Simple NASM assembler code leaves me baffled
Ok, so you all know I’m new to assembler. I have started using NASM so that it is easier to look at the shell code. I’m trying my best to get this tiny piece of code to run. However it keeps segfaulting. Can anyone explain. It is the mov to [esi + 2] that causes it.
jmp short stuff
code:
pop esi
xor eax, eax
mov byte [esi + 2], al
mov al, 0x01
xor ebx, ebx
int 0x80
stuff:
call code
db 'help###'
This is what the registers look like at the crash point
pete@satsuki:~/hck$ nasm nasm.S -o nasm.o -f elf
pete@satsuki:~/hck$ ld nasm.o -o nasm-bin
ld: warning: cannot find entry symbol _start; defaulting to 0000000008048060
pete@satsuki:~/hck$ gdb ./nasm-bin
GNU gdb (GDB) 7.0-ubuntu
Copyright (C) 2009 Free Software Foundation, Inc.
License GPLv3+: GNU GPL version 3 or later
This is free software: you are free to change and redistribute it.
There is NO WARRANTY, to the extent permitted by law. Type "show copying"
and "show warranty" for details.
This GDB was configured as "i486-linux-gnu".
For bug reporting instructions, please see:
...
Reading symbols from /home/pete/hck/nasm-bin...(no debugging symbols found)...done.
(gdb) run
Starting program: /home/pete/hck/nasm-bin
Program received signal SIGSEGV, Segmentation fault.
0x08048065 in code ()
(gdb) info registers
eax 0x0 0
ecx 0x0 0
edx 0x0 0
ebx 0x0 0
esp 0xbffff4f0 0xbffff4f0
ebp 0x0 0x0
esi 0x8048073 134512755
edi 0x0 0
eip 0x8048065 0x8048065
eflags 0x10246 [ PF ZF IF RF ]
cs 0x73 115
ss 0x7b 123
ds 0x7b 123
es 0x7b 123
fs 0x0 0
gs 0x0 0
(gdb)
The outcome should have been that the "l" from "help" should have become a 0x00 byte. Any takers?
I’m not an expert on nasm but I seem to remember that when you want to declare a data section (for memory that is writeable you use) section .data and then you use section.text for code. Is if possible that the kernel knows you’re trying to write into a code block and that this triggers a segfault for security reasons (really just guessing) ? The code, registers and addresses look right (in terms of what you are trying to do).

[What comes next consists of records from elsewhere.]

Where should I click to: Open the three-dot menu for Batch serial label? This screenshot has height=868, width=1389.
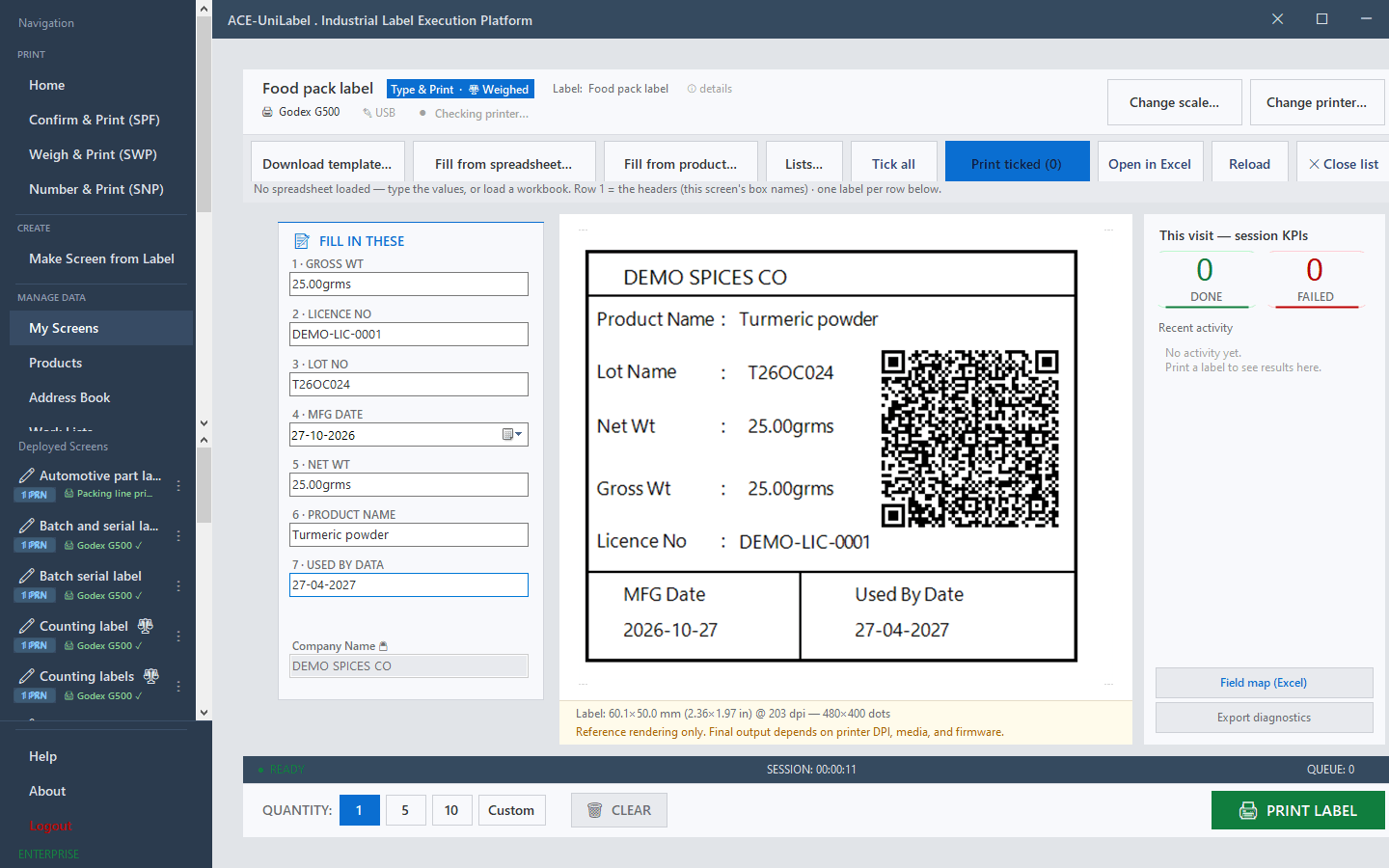pos(178,586)
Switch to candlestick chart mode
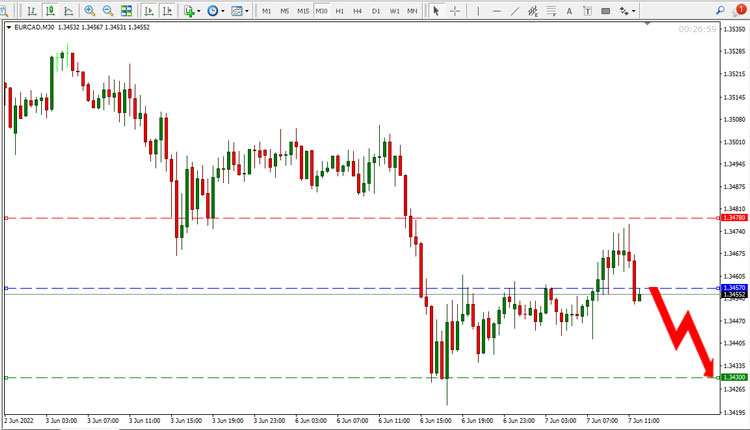750x430 pixels. coord(50,11)
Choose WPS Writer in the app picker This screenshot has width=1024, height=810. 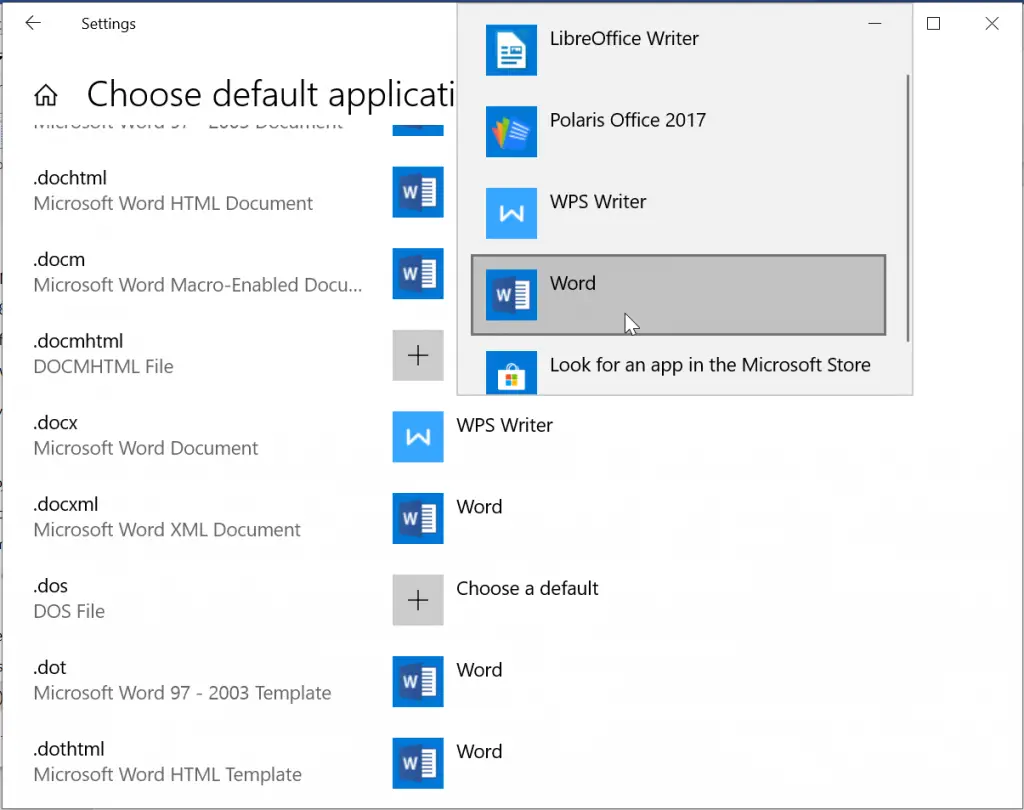pyautogui.click(x=598, y=201)
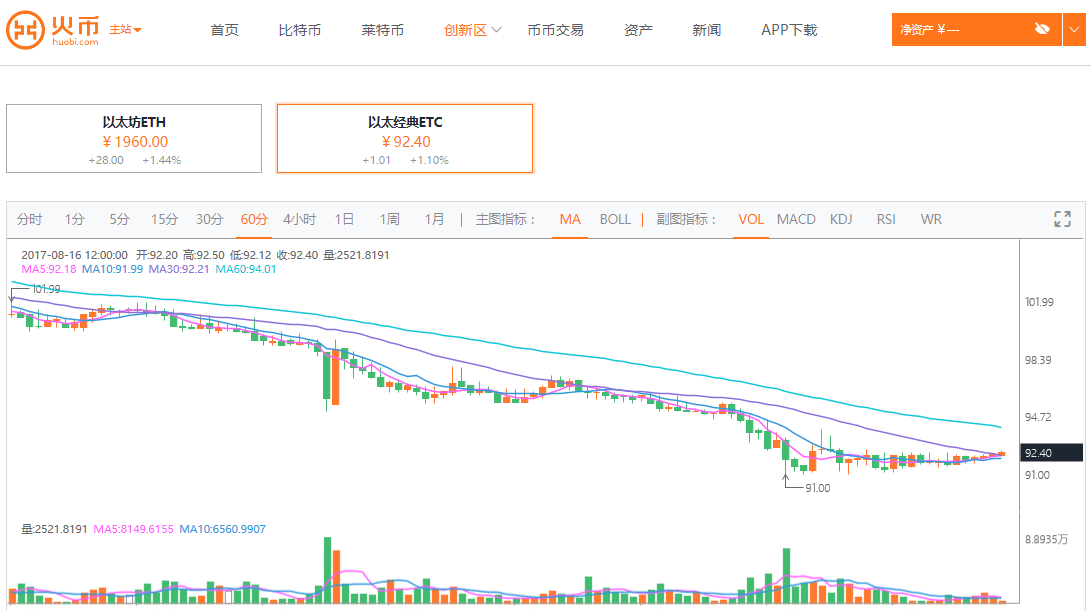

Yes, in fact you are correct. The data is being stored in the .text segment, which is leading to a segfault. I figured this out this morning with the help from some friends. The annoying part is that the tutorial I was looking at and following was written in 2002. I’m guessing memory protection wasn’t the same back then.
A friend was telling me about something to do with pre-NX chips, x86 only, where segments that were readable were also executable, so a segment that was readable and writable was also executable by design. I guess I need to go back and learn some more. The question is, would the code work if it were used inside an exploit. I think the answer is quite probably as it would end up in a writable stack. However, there are also stack execution prevention routines in place now.
It would be nice to find a way to test it before I try to exploit something with it. Not that I’m going to do anything malicious with it anyway.